Court: Six Weeks Does Not a Relocation Make

October 30, 2002 ( - William Peach may have been asked to travel between Michigan and Texas for several weeks, he was not formally relocated so he wasn't entitled to severance pay, a federal judge ruled.

“Although a six- to eight-week stay in a location over a thousand miles away might reasonably be considered a ‘relocation,’ a requirement of weekly travel that begins on Monday and ends on Friday morning can be distinguished,” wrote US District Judge David Lawson of the US District Court for the Eastern District of Michigan, according to Washington-based legal reporter BNA.

Lawson agreed with Ultramar that Peach did not quit his job for “good reason” because he was not asked to relocate to San Antonio, but instead was asked to simply travel to San Antonio for business reasons.

“There will come a point in time when travel to the same location from another city, day after day, becomes a de facto relocation. Weekly travel for parts of five days for six weeks, however, will not establish ‘relocation’ as a matter of law,” the court said.

Trips Were to Train Other Employees

According to court records, Peach was asked in 1998 to travel from Alma, Michigan to San Antonio Texas to train employees as part of Ultramar Diamond Shamrock’s acquisition of Total Petroleum Inc. the year before.

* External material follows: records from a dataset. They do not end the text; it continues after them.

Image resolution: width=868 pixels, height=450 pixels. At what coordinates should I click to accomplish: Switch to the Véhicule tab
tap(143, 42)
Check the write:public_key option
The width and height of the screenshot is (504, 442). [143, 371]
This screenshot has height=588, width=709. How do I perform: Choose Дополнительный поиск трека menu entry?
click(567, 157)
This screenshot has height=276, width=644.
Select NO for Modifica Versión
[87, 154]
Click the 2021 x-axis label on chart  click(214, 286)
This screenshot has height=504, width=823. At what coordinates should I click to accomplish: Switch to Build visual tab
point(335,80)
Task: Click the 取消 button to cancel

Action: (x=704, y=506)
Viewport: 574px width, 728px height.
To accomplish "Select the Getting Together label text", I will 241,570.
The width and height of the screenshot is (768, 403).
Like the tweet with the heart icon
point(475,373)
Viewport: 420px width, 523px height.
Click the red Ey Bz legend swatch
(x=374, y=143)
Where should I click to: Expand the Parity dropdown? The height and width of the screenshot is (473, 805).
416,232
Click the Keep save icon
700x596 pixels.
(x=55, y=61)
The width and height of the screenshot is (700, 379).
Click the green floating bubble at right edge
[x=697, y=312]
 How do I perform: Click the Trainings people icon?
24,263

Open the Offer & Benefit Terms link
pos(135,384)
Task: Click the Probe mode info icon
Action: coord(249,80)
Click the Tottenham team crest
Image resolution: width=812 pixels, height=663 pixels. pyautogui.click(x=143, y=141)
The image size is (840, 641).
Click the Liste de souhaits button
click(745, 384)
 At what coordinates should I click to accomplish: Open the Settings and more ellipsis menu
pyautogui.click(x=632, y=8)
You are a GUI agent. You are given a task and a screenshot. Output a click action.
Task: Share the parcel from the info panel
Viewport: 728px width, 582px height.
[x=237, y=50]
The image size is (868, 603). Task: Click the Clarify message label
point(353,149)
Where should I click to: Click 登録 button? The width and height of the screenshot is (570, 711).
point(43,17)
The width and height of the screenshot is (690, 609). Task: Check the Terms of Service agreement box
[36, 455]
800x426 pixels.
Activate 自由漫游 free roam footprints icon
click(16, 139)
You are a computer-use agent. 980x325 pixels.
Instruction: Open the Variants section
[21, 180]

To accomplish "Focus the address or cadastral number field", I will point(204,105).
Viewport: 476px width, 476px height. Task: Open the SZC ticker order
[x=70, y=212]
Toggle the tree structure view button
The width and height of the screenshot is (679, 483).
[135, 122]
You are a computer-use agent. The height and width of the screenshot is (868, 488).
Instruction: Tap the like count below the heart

The BNA report said Peach, a Total employee, was asked to be part of a transition team for six weeks with his official termination date scheduled for September 30, 1998.

Ultramar offered to fly Peach into San Antonio on Monday mornings and back to Michigan on Friday mornings, BNA said. On several occasions, Peach refused Ultramar’s attempt to have him travel to San Antonio and eventually Peach quit his job.

After leaving, Peach filed an application for benefits through Ultramar’s severance plan. Under the plan, an employee was entitled to benefits if he or she left the company for “good reason.” The term “good reason” was defined to include situations where an employee was asked to relocate.

When Ultramar refused to pay Peach severance benefits, Peach sued, alleging Ultramar violated ERISA.

The case is Peach v. Ultramar Diamond Shamrock, E.D. Mich., No. 01-10095-BC, 10/24/02.